What this exercise asks =>
[A] In the COVID-19 and blockchain text, how many people worldwide have died from COVID-19?
[B] Copy out the stretch from "COVID-19 is a" through "transparently and efficiently?" in the COVID-19 and blockchain text.

A Solution to a Crisis

The impact of coronavirus (COVID-19) is felt by all businesses, communities, and individuals around the world. More than 2.1 million people worldwide have been infected with COVID-19, and more than 180,000 people have died from the disease. It has changed our way of working, playing, socializing, and learning: schools are closing down, sporting events are canceled, companies closing down, people are working from home, national lockdown, and the impact list goes on.

COVID-19 is a major global threat to public health and has sparked shock waves across medical systems, the payment sector, supply chain networks, and other key social aspects of society. The recent pandemic highlights the need for an organized response from different countries, companies, and charities. But how can these grants and donations be managed, delivered, and channeled more transparently and efficiently?

Countries around the world are deploying technologies to help resolve some of the major challenges associated with COVID-19. The epidemic outbreak has taken blockchain technology into the limelight as it helps fight the day-to-day battle against COVID-19. The word blockchain is most frequently linked to Bitcoin, but as some people misunderstand, blockchain is much more than bitcoin, and not fundamentally linked to the latter.

In the simplest of words, a blockchain is a time-stamped series of permanent data records that is maintained by a network of computers not owned by any single entity. Any transaction that goes into the activity record is enclosed in a block and connected together to form a chain in sequential order, giving itself the term blockchain. Its main characteristics are the immutability, traceability, decentralization, transparency, and veracity of its data.

Several businesses like Traxalt, a digital financial institution, the European Union, multinationals like IBM, law firms, real estate, and music agencies are using blockchain to improve their daily activities.

Information shown =>
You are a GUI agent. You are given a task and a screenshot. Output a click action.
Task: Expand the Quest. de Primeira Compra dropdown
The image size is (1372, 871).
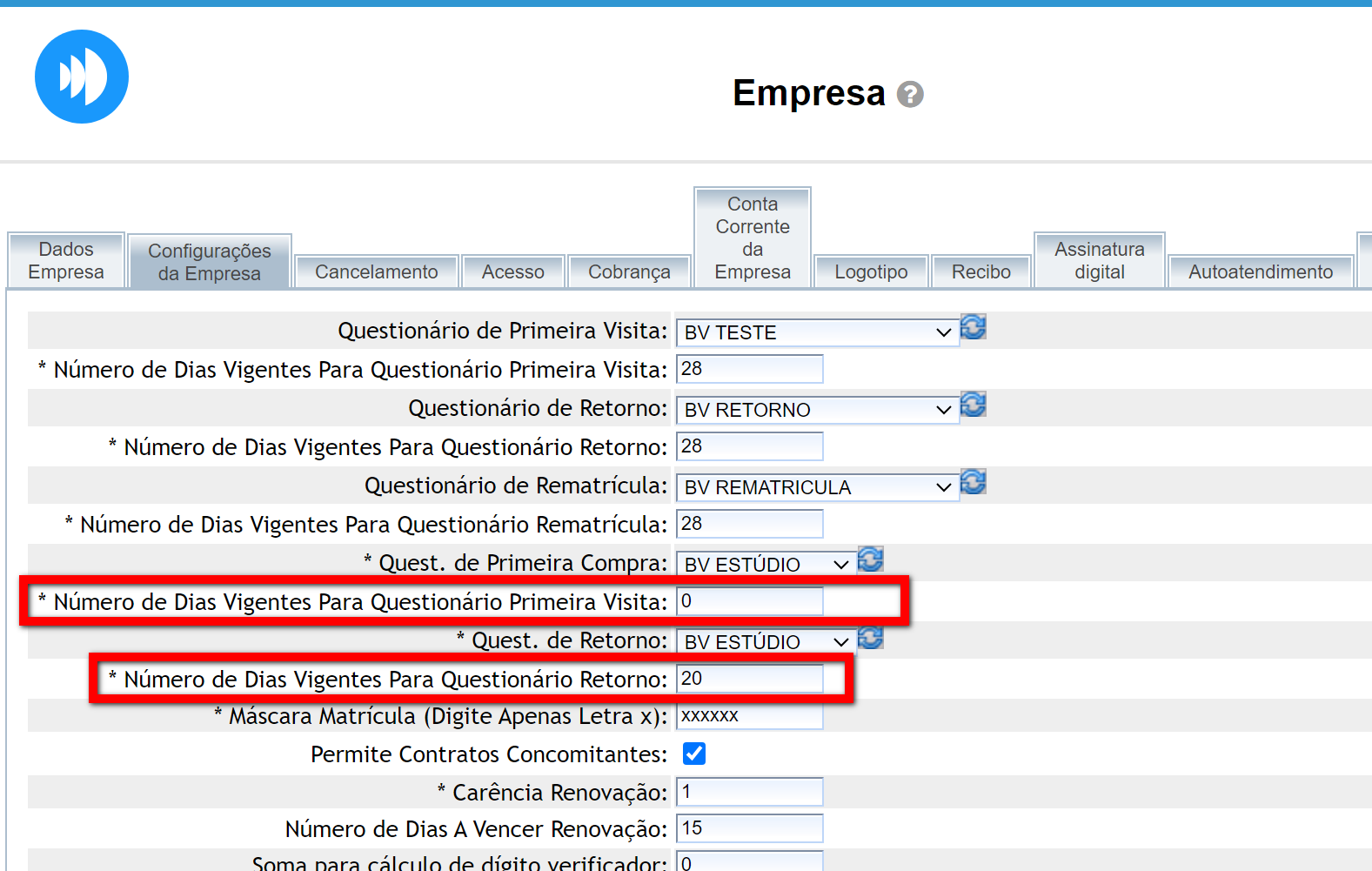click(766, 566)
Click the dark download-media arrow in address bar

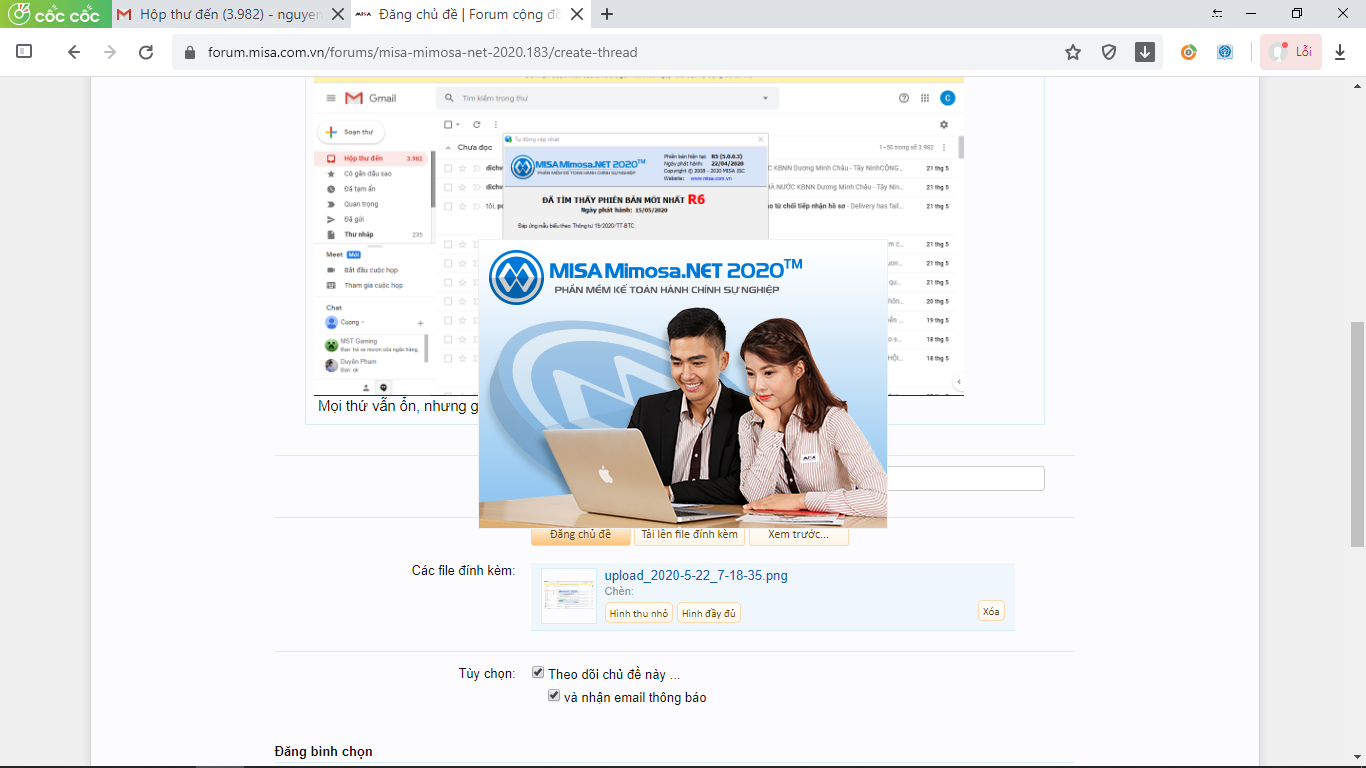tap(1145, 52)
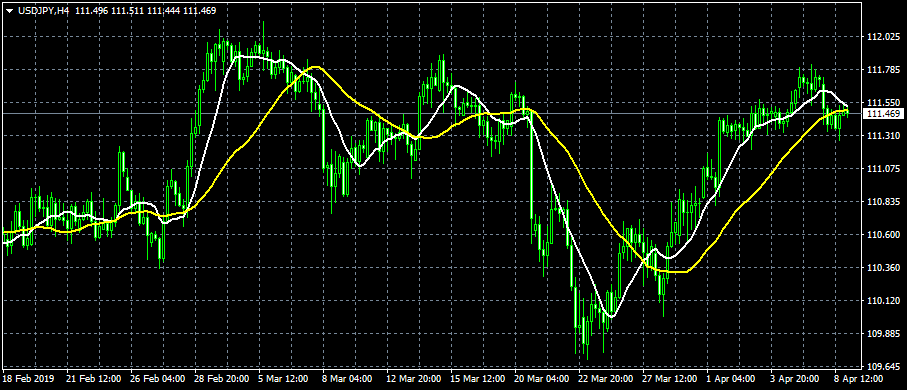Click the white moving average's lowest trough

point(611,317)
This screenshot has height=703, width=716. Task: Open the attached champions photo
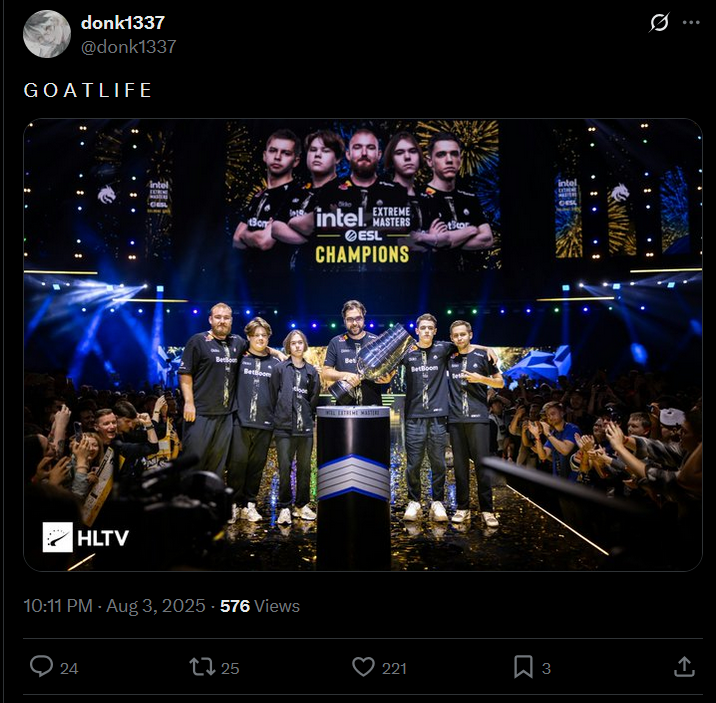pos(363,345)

Solutions per task =>
[A] More than 180,000 people.

[B]
COVID-19 is a major global threat to public health and has sparked shock waves across medical systems, the payment sector, supply chain networks, and other key social aspects of society. The recent pandemic highlights the need for an organized response from different countries, companies, and charities. But how can these grants and donations be managed, delivered, and channeled more transparently and efficiently?